After expanding the CTP's initiatives in climate, health, culture, and youth engagement across France, Spain, and Andorra, director Valls retires.

Synthesized from:
Diari d'Andorra

Key Points

  • Expanded CTP staff from 11 to 22; added dry stone heritage, renewable hydrogen, and annual youth forum.
  • Advanced health cooperation with 2025 ambulance-crossing agreement between Catalonia and Occitanie.
  • Boosted international profile via Andorra's UN status for Pyrenean climate strategy at COP.
  • Pushes shared hospitals, neighbour languages, and Andorra-La Seu tram to cut barriers and lift GDP.

Jean-Louis Valls is retiring this summer after 11 years as director of the Pyrenees Working Community (CTP), a public cross-border cooperation body based in Jaca, Aragon. The organisation brings together France's Occitanie and New Aquitaine regions, Spain's autonomous communities of Catalonia, Aragon, Navarre and the Basque Country, and Andorra.

Valls took over when the CTP's main activities were limited to the Poctefa cross-border European programme and the Pyrenean Observatory on Climate Change. Under his leadership, operations expanded significantly, with staff growing from 11 to 22. Key initiatives now include projects on dry stone walls as shared cultural heritage, promotion of renewable hydrogen as a green energy source, and an annual trans-Pyrenean forum where 70 young people—10 from each member territory—discuss common challenges over three days. The CTP also advances health cooperation, highlighted by a November 2025 agreement signed in Perpignan between Catalonia's Health Service and Occitanie's Regional Health Agency, allowing emergency ambulances to cross the border.

The group's goals centre on improving wellbeing for border populations, fostering a sense of belonging among young people to the Pyrenean territory, easing access to healthcare, and preserving cultural heritage by gradually removing cooperation barriers.

Valls emphasised Andorra's unique status as a state, which has boosted the CTP's international profile. It enabled presentations on the Pyrenean climate strategy at United Nations headquarters—where Andorra holds membership—and participation in early COP climate conferences.

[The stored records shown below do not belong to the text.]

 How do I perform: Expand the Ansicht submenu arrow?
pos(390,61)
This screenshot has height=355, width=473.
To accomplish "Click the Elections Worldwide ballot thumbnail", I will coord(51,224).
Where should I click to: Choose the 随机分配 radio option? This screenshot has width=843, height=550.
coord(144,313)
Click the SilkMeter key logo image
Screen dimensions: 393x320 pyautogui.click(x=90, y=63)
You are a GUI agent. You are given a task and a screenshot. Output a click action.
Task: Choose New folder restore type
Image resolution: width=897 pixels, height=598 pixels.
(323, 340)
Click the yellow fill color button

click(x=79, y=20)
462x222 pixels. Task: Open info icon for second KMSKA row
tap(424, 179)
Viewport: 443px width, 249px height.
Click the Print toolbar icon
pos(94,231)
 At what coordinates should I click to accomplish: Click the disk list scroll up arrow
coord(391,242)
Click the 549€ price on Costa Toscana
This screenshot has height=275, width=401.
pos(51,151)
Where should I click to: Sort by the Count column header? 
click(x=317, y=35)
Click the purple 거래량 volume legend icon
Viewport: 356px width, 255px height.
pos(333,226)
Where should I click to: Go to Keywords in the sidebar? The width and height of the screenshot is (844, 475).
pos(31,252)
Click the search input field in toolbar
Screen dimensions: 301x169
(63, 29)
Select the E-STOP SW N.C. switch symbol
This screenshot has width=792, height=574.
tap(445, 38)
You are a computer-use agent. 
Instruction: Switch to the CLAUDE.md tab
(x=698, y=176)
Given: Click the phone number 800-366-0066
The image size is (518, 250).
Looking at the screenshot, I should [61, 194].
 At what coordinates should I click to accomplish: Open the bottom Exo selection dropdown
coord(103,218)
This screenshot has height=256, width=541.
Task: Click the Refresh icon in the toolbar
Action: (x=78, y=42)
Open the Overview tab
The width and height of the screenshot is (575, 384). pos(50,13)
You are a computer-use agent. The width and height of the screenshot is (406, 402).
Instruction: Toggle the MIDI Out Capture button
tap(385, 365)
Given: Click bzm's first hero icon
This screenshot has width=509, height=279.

Despite rising nationalism, Valls sees strong public interest in cooperation. He cited the cross-border Cerdanya hospital in Puigcerdà, where French patients increasingly seek treatment, as evidence that shared public services override borders. In areas like the Pyrenees or Cerdanya, frontiers have long been porous, much like ties between La Seu d'Urgell and Andorra.

Looking ahead, Valls advocated promoting neighbouring languages to build cooperation and developing joint public services, such as larger shared hospitals rather than duplicating facilities on each side of the border. A European Commission study suggests cutting cooperation obstacles by 20%—from 300-400 currently—could raise border regions' GDP by 2% through service mutualisation. The CTP is funding a feasibility study for a tram linking La Seu d'Urgell and Andorra, drawing inspiration from lines like Strasbourg-Kehl between France and Germany, or shared hospitals on the France-Belgium border.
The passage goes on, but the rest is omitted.